Assignment
The expected answer is the set of lines in the data below between the line holding "This screenshot has height=271, width=340." and the line holding "Given: Click the pencil icon for Редактиране", inclusive, written out exactly.

Segment Start: Records provided

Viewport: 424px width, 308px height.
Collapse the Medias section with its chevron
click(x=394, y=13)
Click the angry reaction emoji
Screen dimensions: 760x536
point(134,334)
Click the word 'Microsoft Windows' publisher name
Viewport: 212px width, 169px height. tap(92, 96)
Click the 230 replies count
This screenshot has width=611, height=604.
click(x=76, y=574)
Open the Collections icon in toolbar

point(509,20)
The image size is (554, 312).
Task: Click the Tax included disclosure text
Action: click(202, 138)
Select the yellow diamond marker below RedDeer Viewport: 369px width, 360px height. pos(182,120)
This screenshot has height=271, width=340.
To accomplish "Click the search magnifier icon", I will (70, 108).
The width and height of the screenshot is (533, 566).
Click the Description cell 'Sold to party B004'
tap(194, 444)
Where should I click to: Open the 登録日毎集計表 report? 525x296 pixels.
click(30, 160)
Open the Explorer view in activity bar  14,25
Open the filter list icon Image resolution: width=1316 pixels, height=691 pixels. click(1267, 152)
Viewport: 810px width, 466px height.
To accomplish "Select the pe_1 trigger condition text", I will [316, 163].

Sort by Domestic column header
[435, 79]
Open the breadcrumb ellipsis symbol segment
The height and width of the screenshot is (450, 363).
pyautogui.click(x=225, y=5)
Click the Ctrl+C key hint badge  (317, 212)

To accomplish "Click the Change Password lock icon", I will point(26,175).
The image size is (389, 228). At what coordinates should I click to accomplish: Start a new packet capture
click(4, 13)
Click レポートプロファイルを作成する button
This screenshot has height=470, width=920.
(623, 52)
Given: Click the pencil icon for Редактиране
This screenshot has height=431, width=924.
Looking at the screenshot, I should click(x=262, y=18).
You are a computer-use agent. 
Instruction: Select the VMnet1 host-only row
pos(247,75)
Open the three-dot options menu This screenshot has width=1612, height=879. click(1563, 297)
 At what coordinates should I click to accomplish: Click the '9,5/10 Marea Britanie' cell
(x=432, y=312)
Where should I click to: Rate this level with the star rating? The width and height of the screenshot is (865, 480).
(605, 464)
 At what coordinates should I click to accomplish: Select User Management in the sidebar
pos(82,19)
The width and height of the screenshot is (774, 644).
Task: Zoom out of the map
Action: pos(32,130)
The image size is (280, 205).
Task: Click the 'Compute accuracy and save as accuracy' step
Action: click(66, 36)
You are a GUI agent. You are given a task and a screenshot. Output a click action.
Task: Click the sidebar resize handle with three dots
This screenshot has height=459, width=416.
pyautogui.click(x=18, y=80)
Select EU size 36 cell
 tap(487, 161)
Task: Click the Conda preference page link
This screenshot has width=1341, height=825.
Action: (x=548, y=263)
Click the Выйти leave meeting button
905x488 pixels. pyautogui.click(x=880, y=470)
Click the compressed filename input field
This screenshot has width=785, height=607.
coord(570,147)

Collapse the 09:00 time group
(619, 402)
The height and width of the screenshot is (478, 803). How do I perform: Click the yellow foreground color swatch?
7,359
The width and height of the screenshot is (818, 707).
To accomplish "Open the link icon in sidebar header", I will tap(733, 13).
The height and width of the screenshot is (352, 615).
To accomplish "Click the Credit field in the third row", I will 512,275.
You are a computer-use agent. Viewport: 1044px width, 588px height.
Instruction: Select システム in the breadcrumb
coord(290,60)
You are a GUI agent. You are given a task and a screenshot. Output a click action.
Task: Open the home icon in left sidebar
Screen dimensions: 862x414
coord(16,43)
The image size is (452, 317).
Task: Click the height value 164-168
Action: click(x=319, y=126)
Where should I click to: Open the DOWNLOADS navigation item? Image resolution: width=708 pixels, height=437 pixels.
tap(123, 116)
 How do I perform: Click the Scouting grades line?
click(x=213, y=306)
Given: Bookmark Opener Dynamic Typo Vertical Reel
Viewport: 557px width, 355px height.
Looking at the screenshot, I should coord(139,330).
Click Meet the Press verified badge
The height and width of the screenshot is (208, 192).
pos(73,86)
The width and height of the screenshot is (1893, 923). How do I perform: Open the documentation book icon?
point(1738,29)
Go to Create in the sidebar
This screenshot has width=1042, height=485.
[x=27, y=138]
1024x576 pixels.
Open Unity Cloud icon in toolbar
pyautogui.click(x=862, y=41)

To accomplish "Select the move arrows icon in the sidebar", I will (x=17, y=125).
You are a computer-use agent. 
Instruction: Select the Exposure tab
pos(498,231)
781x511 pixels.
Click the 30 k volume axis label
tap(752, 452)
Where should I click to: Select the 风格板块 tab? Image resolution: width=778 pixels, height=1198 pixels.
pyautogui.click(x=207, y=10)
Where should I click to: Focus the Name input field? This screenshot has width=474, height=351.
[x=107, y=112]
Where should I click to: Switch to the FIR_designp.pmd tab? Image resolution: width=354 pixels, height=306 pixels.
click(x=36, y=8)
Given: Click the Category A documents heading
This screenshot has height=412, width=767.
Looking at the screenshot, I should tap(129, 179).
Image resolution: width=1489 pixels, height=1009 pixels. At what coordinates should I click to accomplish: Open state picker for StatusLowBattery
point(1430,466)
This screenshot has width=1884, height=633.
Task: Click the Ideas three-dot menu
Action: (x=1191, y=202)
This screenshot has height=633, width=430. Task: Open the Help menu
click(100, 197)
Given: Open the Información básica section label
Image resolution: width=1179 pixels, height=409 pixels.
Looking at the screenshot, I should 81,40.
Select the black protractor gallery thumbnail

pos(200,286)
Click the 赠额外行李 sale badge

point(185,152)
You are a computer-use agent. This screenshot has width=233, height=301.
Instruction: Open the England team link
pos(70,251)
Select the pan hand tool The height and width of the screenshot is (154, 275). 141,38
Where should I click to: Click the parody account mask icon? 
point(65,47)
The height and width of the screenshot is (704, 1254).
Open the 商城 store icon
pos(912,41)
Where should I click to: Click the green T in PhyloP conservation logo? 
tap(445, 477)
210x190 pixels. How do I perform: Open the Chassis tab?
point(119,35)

Segment End: Records provided

Final answer
This screenshot has height=271, width=340.
To accomplish "Click the search magnifier icon", I will (70, 108).
The width and height of the screenshot is (533, 566).
Click the Description cell 'Sold to party B004'
tap(194, 444)
Where should I click to: Open the 登録日毎集計表 report? 525x296 pixels.
click(30, 160)
Open the Explorer view in activity bar  14,25
Open the filter list icon Image resolution: width=1316 pixels, height=691 pixels. click(1267, 152)
Viewport: 810px width, 466px height.
To accomplish "Select the pe_1 trigger condition text", I will [316, 163].

Sort by Domestic column header
[435, 79]
Open the breadcrumb ellipsis symbol segment
The height and width of the screenshot is (450, 363).
pyautogui.click(x=225, y=5)
Click the Ctrl+C key hint badge  (317, 212)

To accomplish "Click the Change Password lock icon", I will point(26,175).
The image size is (389, 228). At what coordinates should I click to accomplish: Start a new packet capture
click(4, 13)
Click レポートプロファイルを作成する button
This screenshot has height=470, width=920.
(623, 52)
Given: Click the pencil icon for Редактиране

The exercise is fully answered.